Radicchio challenge

I drove home yesterday under a gorgeous Carolina blue sky (the kind of sky that makes you want a convertible), fresh CSA produce and lovable dog at my side, contemplating my new mission: convincing Cathy that radicchio is wonderful.

Being single, I don't need a huge box of veggies each week; as a single mother of a soon-to-be-2-year-old, my friend Cathy doesn't either. We agreed to split a half-share of Bluebird Meadows' vegetables this season, which arrive each Wednesday afternoon. So far, so good.

We split most things down the middle — as of yesterday we each have 6 beautiful carrots, for example, still dusted with soil, greens attached. If it makes more sense not to share an item, we negotiate. Cathy kept the small head of cauliflower, and I went home with a head of radicchio. We (she) reached a decision after I told Cathy to try a bite, as radicchio was unfamiliar.

I prepped her for the first taste. I explained that radicchio is on the bitter side, that I think of it as a perfect winter-y salad component mixed with other chicories, like Belgian endive. I told Cathy that radicchio is great, because it is. After that first taste she insisted that she keep the cauliflower and that I return home with the radicchio. Mission established.

Slightly astringent raw, radicchio's character changes when cooked. In the summer, I'm most likely to toss radicchio wedges with salt, freshly ground black pepper, and olive oil, then throw it on the grill. I drizzle the lightly charred leaves with balsamic vinegar and serve it alongside steak or pork, or (even better) add it to risotto. Last night I used it on pizza — grilled radicchio, ricotta, and pancetta pizza. I hope this recipe will persuade Cathy to keep the radicchio next time.

The topping combination is mine, but I must thank chefs Johanne Killeen and George Germon for their terrific grilled pizza dough recipe. Germon is credited with inventing grilled pizza at their award-winning restaurant, Al Forno. I use cornmeal in my dough (Germon recommends johnnycake meal, which is widely available in his home state of Rhode Island), but he lists cornmeal as a substitute.

For those who don't consume pork: skip the ricotta. Throw a red bell pepper or two on the grill with the radicchio, and char. Let the blackened peppers steam in a bowl covered with plastic wrap, allow to cool, then peel. Cut the pepper into strips, season, and toss with balsamic vinegar. Proceed with the following recipe, the roasted red pepper and grated Parmesan in place of pancetta and ricotta (put the Parmesan on top of the other ingredients, rather than the bottom).

Grilled Pizza with Radicchio, Ricotta, and Pancetta
Serves 1-2

Grilled Pizza Dough
Adapted from Cucina Simpatica
Makes enough dough for four 12-inch pieces, about 24 ounces total

1 envelope (2 1/2 teaspoons) active dry yeast
1 cup warm water
pinch sugar
2 1/4 teaspoons kosher salt
1/4 cup finely ground cornmeal
3 tablespoons whole-wheat flour
1 tablespoon olive oil
2 1/2 to 3 1/2 cups unbleached all-purpose flour

Combine the yeast, warm water and sugar in a large bowl, stirring to dissolve the solids. Let it sit for 5 minutes, then add the salt, cornmeal, whole-wheat flour and oil. Add the white flour 1/2 cup at a time, stirring to combine and create a stiff yet pliable dough (you may not need all 3 1/2 cups of flour). Turn the dough onto a lightly floured surface and knead for about 8 minutes. Add only enough flour to keep the dough from sticking to the work surface.

#####

_REQUESTS_
A - Reproduce the lines of the records from the line with "This screenshot has height=1103, width=2535." to the line with "(x=1084, y=622)", including both of those lines.
B - Continue the radicchio pizza post from where it ends.

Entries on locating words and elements
#####

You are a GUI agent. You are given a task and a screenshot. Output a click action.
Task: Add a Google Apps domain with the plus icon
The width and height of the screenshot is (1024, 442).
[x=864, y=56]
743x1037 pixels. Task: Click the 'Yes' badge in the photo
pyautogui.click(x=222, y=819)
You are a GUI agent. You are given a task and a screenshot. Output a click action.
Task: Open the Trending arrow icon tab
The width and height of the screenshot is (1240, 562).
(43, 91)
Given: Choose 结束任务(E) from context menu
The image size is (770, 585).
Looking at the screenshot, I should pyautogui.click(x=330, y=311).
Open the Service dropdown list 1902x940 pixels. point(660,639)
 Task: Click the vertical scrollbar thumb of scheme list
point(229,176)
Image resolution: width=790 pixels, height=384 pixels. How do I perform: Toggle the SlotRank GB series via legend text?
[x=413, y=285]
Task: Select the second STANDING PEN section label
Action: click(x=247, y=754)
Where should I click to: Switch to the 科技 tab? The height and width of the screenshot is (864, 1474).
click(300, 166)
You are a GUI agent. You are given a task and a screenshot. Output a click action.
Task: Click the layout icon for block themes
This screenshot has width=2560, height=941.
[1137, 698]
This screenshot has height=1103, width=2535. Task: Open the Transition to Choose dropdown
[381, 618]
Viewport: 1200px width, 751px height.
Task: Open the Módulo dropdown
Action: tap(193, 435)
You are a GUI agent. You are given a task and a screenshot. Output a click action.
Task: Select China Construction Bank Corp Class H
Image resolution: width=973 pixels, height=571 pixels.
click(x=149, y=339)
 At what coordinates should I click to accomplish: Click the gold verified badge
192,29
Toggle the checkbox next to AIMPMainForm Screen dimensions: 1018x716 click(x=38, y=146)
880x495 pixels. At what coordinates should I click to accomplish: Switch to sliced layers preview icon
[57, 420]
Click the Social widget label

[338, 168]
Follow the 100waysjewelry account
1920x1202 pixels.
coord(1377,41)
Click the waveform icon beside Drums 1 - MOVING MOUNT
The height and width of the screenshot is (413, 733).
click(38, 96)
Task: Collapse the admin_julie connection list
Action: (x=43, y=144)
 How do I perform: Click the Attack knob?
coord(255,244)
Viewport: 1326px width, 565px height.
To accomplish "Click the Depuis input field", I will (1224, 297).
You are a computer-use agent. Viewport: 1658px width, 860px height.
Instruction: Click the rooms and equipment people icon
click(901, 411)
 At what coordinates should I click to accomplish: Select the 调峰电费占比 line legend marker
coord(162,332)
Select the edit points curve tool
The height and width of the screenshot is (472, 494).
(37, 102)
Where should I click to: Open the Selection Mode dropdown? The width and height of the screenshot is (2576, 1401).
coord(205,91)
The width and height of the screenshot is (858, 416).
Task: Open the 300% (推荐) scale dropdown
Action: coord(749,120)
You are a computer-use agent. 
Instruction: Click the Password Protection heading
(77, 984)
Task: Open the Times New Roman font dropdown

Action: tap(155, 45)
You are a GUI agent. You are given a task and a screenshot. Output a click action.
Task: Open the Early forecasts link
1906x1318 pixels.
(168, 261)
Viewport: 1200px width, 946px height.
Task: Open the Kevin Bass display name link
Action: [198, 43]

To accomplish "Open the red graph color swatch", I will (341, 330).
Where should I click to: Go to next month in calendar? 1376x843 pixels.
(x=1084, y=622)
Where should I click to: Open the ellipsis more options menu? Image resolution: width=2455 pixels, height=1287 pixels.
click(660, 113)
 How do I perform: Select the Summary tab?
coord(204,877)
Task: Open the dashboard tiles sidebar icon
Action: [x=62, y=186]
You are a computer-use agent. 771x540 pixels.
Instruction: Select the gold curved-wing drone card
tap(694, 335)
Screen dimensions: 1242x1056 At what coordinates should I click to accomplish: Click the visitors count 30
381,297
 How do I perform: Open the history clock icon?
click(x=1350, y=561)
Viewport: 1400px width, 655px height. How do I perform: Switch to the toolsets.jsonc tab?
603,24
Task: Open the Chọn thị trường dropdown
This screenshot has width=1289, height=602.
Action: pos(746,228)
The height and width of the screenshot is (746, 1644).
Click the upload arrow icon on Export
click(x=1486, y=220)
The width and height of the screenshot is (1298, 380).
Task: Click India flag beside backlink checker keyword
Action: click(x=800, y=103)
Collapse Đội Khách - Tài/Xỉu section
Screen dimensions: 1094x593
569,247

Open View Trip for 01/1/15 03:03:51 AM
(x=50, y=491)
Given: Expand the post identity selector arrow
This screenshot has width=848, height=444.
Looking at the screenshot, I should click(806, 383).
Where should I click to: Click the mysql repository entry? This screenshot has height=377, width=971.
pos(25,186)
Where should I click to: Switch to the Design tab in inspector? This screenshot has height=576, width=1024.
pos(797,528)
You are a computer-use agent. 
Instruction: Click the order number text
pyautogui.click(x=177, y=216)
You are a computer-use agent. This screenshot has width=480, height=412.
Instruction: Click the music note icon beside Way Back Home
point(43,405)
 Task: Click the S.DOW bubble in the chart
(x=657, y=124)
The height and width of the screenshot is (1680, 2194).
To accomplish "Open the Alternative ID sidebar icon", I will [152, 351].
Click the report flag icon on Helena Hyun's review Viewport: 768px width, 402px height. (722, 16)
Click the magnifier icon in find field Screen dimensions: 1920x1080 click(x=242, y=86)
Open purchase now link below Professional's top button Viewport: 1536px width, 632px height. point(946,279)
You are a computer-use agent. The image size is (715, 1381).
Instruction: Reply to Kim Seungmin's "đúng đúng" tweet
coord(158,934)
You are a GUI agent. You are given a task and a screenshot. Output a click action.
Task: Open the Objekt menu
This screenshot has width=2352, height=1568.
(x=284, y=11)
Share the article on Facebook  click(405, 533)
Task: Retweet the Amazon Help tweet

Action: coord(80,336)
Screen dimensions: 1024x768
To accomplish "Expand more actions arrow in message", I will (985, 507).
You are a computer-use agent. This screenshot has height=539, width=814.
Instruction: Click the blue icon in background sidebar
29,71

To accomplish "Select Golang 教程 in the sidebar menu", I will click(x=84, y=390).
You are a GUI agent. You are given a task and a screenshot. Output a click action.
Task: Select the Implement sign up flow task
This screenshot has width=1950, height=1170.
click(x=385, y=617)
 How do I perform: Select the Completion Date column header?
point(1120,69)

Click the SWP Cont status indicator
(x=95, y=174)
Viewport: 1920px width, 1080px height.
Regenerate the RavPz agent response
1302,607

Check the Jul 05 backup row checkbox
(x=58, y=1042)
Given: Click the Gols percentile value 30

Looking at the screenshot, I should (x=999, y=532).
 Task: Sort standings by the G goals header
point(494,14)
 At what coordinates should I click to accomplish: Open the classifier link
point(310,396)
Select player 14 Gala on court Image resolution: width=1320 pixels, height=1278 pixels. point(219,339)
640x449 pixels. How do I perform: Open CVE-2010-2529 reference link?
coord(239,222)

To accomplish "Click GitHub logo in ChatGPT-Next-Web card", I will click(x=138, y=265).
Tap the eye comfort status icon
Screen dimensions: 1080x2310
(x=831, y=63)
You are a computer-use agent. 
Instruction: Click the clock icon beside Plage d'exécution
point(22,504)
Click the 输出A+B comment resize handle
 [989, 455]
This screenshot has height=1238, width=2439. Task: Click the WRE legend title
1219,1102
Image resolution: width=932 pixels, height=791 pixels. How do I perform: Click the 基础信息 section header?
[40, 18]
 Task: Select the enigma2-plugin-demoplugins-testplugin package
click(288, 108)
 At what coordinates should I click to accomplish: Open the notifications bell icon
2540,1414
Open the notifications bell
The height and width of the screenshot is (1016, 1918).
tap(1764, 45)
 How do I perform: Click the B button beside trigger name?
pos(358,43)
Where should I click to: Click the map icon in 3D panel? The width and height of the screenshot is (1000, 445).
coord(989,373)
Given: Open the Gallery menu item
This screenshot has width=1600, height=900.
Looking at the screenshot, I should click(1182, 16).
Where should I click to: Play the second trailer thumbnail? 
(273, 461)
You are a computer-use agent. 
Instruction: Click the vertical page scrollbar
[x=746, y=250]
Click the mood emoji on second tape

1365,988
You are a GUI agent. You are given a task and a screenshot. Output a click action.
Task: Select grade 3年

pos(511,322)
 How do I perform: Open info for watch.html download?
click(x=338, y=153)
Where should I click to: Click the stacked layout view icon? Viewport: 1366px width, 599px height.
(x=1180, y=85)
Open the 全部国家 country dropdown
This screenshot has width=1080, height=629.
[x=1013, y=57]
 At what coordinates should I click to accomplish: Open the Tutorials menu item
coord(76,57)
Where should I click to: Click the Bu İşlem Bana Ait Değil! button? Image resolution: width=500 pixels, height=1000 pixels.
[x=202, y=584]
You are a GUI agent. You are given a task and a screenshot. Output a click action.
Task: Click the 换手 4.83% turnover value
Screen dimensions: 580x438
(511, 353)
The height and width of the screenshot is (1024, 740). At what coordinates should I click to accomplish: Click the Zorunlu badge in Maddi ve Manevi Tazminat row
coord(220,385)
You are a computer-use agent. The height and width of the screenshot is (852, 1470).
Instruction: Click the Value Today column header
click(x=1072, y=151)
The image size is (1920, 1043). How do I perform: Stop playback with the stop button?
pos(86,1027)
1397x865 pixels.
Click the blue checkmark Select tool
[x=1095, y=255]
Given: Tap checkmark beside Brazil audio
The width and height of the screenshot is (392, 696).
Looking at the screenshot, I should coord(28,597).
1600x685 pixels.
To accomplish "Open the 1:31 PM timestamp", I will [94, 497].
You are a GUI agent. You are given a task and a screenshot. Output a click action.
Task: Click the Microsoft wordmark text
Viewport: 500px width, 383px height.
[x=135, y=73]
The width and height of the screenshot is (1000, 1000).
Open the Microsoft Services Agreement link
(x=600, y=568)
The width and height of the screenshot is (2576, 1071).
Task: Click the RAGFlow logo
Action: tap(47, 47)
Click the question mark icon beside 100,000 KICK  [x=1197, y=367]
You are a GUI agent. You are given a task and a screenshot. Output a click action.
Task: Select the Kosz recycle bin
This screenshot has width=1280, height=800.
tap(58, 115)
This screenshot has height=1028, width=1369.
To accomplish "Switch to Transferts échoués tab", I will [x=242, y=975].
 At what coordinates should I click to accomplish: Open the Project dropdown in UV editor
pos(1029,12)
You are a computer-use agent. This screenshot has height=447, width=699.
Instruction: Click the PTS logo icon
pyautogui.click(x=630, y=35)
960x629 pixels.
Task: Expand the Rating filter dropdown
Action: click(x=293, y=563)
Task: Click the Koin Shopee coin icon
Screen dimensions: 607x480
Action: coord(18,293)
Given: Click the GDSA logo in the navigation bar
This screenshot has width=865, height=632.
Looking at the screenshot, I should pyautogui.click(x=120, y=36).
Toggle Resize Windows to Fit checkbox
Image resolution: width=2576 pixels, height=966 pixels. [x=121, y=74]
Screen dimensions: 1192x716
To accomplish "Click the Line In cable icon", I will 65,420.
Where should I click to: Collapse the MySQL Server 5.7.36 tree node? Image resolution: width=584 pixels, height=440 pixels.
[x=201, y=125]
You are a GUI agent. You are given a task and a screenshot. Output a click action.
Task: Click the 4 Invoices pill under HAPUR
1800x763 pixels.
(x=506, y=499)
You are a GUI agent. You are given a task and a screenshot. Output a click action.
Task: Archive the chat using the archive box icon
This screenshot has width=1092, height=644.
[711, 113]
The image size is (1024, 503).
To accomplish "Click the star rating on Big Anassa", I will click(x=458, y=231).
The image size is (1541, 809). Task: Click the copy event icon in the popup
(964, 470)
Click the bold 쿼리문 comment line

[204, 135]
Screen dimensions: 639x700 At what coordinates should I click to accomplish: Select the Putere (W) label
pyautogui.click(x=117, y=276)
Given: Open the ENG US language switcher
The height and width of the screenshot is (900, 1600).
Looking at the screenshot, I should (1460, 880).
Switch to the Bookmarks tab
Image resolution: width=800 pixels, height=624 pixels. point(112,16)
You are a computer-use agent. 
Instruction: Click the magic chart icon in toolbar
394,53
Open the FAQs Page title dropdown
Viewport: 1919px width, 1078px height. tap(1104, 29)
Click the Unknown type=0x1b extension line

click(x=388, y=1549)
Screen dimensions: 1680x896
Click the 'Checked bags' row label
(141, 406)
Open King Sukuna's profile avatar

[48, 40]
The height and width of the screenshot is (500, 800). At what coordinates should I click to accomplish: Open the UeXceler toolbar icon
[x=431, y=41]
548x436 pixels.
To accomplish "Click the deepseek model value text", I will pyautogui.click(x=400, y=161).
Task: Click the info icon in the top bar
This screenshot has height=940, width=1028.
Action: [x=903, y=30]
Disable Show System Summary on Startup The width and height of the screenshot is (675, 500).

#####

_ANSWERS PROVIDED_
A -
This screenshot has height=1103, width=2535. Task: Open the Transition to Choose dropdown
[381, 618]
Viewport: 1200px width, 751px height.
Task: Open the Módulo dropdown
Action: tap(193, 435)
You are a GUI agent. You are given a task and a screenshot. Output a click action.
Task: Select China Construction Bank Corp Class H
Image resolution: width=973 pixels, height=571 pixels.
click(x=149, y=339)
 At what coordinates should I click to accomplish: Click the gold verified badge
192,29
Toggle the checkbox next to AIMPMainForm Screen dimensions: 1018x716 click(x=38, y=146)
880x495 pixels. At what coordinates should I click to accomplish: Switch to sliced layers preview icon
[57, 420]
Click the Social widget label

[338, 168]
Follow the 100waysjewelry account
1920x1202 pixels.
coord(1377,41)
Click the waveform icon beside Drums 1 - MOVING MOUNT
The height and width of the screenshot is (413, 733).
click(38, 96)
Task: Collapse the admin_julie connection list
Action: (x=43, y=144)
 How do I perform: Click the Attack knob?
coord(255,244)
Viewport: 1326px width, 565px height.
To accomplish "Click the Depuis input field", I will (1224, 297).
You are a computer-use agent. Viewport: 1658px width, 860px height.
Instruction: Click the rooms and equipment people icon
click(901, 411)
 At what coordinates should I click to accomplish: Select the 调峰电费占比 line legend marker
coord(162,332)
Select the edit points curve tool
The height and width of the screenshot is (472, 494).
(37, 102)
Where should I click to: Open the Selection Mode dropdown? The width and height of the screenshot is (2576, 1401).
coord(205,91)
The width and height of the screenshot is (858, 416).
Task: Open the 300% (推荐) scale dropdown
Action: coord(749,120)
You are a computer-use agent. 
Instruction: Click the Password Protection heading
(77, 984)
Task: Open the Times New Roman font dropdown

Action: tap(155, 45)
You are a GUI agent. You are given a task and a screenshot. Output a click action.
Task: Open the Early forecasts link
1906x1318 pixels.
(168, 261)
Viewport: 1200px width, 946px height.
Task: Open the Kevin Bass display name link
Action: [198, 43]

To accomplish "Open the red graph color swatch", I will (341, 330).
Where should I click to: Go to next month in calendar? 1376x843 pixels.
(x=1084, y=622)

B -
When the dough is smooth, put it in a bowl lightly greased with olive oil and turn it over in the bowl, coating the entire surface. Cover the bowl with plastic wrap and let the dough rise until doubled, about 1 1/2 hours.

Remove the dough from the bowl, punch it down, and knead again for a couple of minutes. Allow it to rise a second time, for about 40 minutes. After the second rise, it's ready to be used.

Punch down again and divide into 4 balls. Each will make a 12-inch pizza serving 4 as an appetizer or 1-2 as a main course. This dough freezes well for about 2 months.

Pizza Toppings
Enough for 2 pizzas

1 small head radicchio, cut into wedges
4 thin slices pancetta
a heaping 1/3 cup ricotta cheese
1 shallot, minced
2 garlic cloves, minced
kosher salt
freshly ground black pepper
extra virgin olive oil
balsamic vinegar
3 tablespoons parsley, chopped

Cut the radicchio into wedges. (I sliced the head in half, then cut each half into quarters). Keep the core intact, as it makes it easier to grill. Brush with olive oil, season, and grill until lightly charred, 4-5 minutes. Remove from the grill, cut the leaves from the core, and toss them with a balsamic vinegar to taste, about 2 teaspoons. Add salt and pepper as necessary.

Grill the pancetta slices for 2-3 minutes, until it begins to curl and crisp. Remove from the grill and break into pieces.

Place the ricotta cheese in a small bowl. Add the minced garlic and shallot (if you're sensitive to raw onion, you can cook the them in a little olive oil on low heat until soft, then add to the cheese). Season with salt and freshly ground pepper. Stir to combine.

When it's time to make pizza, bring your toppings to the grill on a tray. You will need a small ramekin containing a few spoonfuls of olive oil, a pastry brush, and tongs.

Germon insists that only a wood or charcoal grill will work for grilled pizza, as gas grills don't get hot enough for his liking. I've had success on a gas grill, and if it's what you have, please, grill pizza!  I prefer the flavor charcoal adds, but gas grills are less labor intensive.

Build a fire on one side of a kettle grill — you want one side as hot as possible, the other a bit cooler to avoid burning the crust while the toppings cook. If using a gas grill, set one side on high, the other on a medium-to-low setting.

Stretch or roll the dough into a 10 to 12-inch circle (irregular shapes are fine; mine was a warped rectangle). Place it on a cookie sheet and brush with olive oil. Flip the dough onto the hottest part of the grill and allow it to puff up for a few seconds (longer if using a gas grill). Then flip the crust over with tongs and move it to the cooler side.

Brush this side of the dough with olive oil. Spread the ricotta mixture thinly across the pizza's surface. Scatter the grilled, dressed radicchio leaves and pancetta pieces on top. Cook for about 8 minutes. Remove to a cutting board, sprinkle with chopped parsley and cut into wedges.


  1. I have been grilling romaine for salads, I do have to try Radicchio!! I have to say I love what I have seen of your blog...such wonderful descriptive tales...I am so happy to have stumbled upon your blog!!

  2. Chef Dennis,

    Your kind words made my day! Thank you. I'm going to grill a head of romaine in your honor. I hope you'll keep reading.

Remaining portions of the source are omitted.